**ИСХОДНЫЙ ТЕКСТ:**
******************************

Гай Мэддин: «Последний бастион мелодрамы»
- №4, апрель
- Мария Бейкер
По заказу Роттердамского кинофестиваля, всегда готового на риск и эксперимент, три режиссера — канадец Гай Мэддин, мексиканец Карлос Рейгадас и голландец Нанук Леопольд — сняли фильмы для проекции на городских небоскребах. Выглядело это так: каждый день с наступлением темноты Роттердам превращался в кинотеатр под открытым небом, вернее, в открытый музей современного искусства, где архитектура, кино и видеоарт существуют на равных и дополняют друг друга. Самым изобретательным из режиссеров оказался Гай Мэддин — в ленте «Отправь меня на электрический стул» он казнил свою музу и соавтора Изабеллу Росселлини, чтобы таким образом еще раз признаться ей в любви.
Беседу ведет Мария Бейкер
Мария Бейкер. Начнем с главного: почему вы не стали хоккеистом?
Гай Мэддин. Пожалуй, об этом я больше всего сожалею! (Смеется.) Мой отец тренировал национальную сборную Канады, и маленьким мальчиком я носил клюшки за игроками на тренировках. Помнится, я даже чистил апельсины для советских хоккеистов, когда команда СССР приезжала в Виннипег.
Гай Мэддин |
Но у меня была проблема — я не умел кататься на коньках. Все детство я хранил этот страшный секрет, никому не признавался. Пока наконец мне не исполнилось восемнадцать лет и я не мог больше жить с этим позором. Полагаю, это чувство сродни тому, что ощущают подростки-геи, когда им стыдно признаться в своей гомосексуальности.

******************************

**ВЫДЕРЖКА ИЗ ДАННЫХ:**
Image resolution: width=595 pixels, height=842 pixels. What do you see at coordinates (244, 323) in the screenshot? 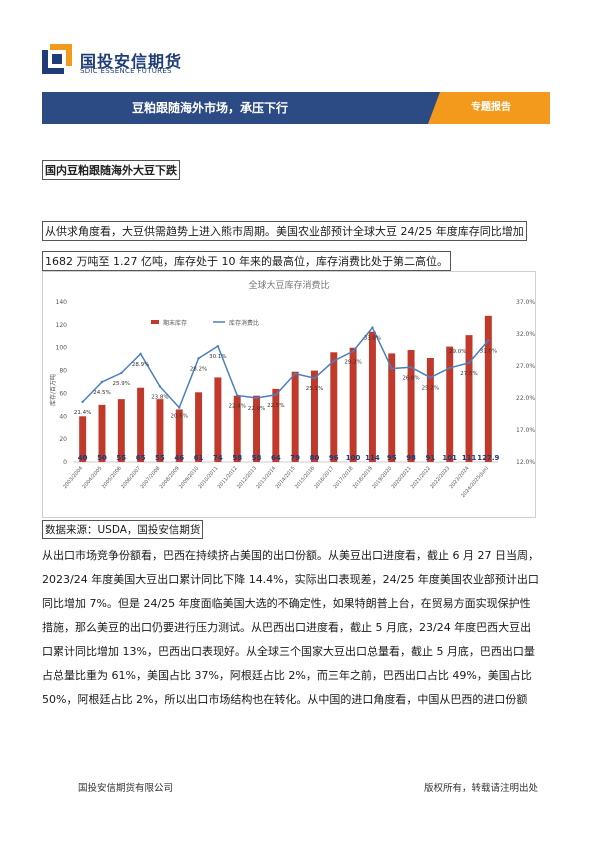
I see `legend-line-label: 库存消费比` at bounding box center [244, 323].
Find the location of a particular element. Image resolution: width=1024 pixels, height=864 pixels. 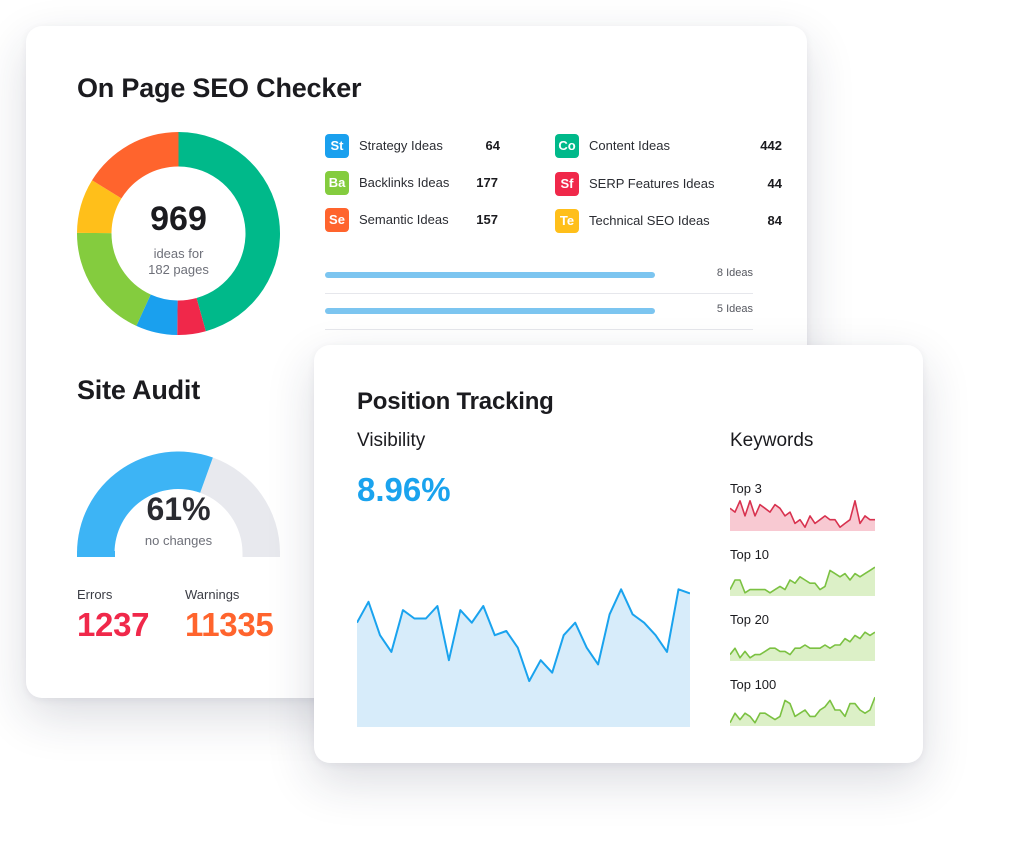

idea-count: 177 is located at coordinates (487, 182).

******************************

**ПИСЬМЕННОЕ ЗАДАНИЕ A:**
Изложите интервью с Гаем Мэддином в двух предложениях.
**ПИСЬМЕННОЕ ЗАДАНИЕ B:**
Продолжите интервью с Гаем Мэддином, начав сразу после его последней реплики.

**ОТВЕТ НА ЗАДАНИЕ A:**
По заказу Роттердамского кинофестиваля Гай Мэддин, Карлос Рейгадас и Нанук Леопольд сняли фильмы для проекции на городских небоскребах, и самым изобретательным оказался Мэддин с лентой «Отправь меня на электрический стул». В беседе с Марией Бейкер Мэддин говорит, что больше всего сожалеет о том, что не стал хоккеистом: его отец тренировал национальную сборную Канады, а сам он не умел кататься на коньках и скрывал это до восемнадцати лет.

**ОТВЕТ НА ЗАДАНИЕ B:**
Мария Бейкер. Почему ваш отец не научил вас кататься на коньках?
Гай Мэддин. Когда я родился, мои родители были уже пожилыми людьми.
К тому времени они воспитали троих детей, я был четвертый. Вероятно, они просто забыли, что младенцы не появляются на свет с врожденным умением кататься на коньках. Да и сам я был довольно ленивым ребенком, всему другому предпочитал ТВ. К тому же я был своего рода звездой в школе, потому что о моем отце все время писали местные газеты и все были уверены, что я тоже играю в хоккей. Это подразумевалось.
Мария Бейкер. Получается, вы росли с колоссальным комплексом — звезда хоккея, не умеющий кататься на коньках! Полагаю, психоаналитики разглядели бы последствия этой травмы в вашем творчестве.
«Мой Виннипег» |
Гай Мэддин. Да! Все растет из мучительного и страшного стыда, который я испытывал в детстве. Я вообще медленно развивался. Много прекрасных вещей в жизни пришло ко мне позднее, чем к моим сверстникам. Когда мне исполнилось восемнадцать, я купил подержанную пару коньков в магазинчике, сбывавшем краденое. Каждую ночь, когда хоккеисты заканчивали тренировку, я выходил на лед в полной темноте и учился кататься. И научился. Сам! К концу той первой зимы я уже играл в команде. Это было потрясающее ощущение — будто научился летать!
Мария Бейкер. Вероятно, у вас был талант. Если бы ваши родители вовремя спохватились, возможно, вы стали бы чемпионом.
Гай Мэддин. Ну да, я был бы величайшим хоккеистом! Знаете, ведь в кино я тоже пришел очень поздно. Мне было за тридцать, когда я начал делать первые фильмы, а у меня были приятели в Виннипеге, которые снимали кино с двенадцати лет!
Мария Бейкер. Вы закончили экономический факультет и начали карьеру в банке. Вы служили клерком, не так ли? Что вы больше всего ненавидели в своей службе?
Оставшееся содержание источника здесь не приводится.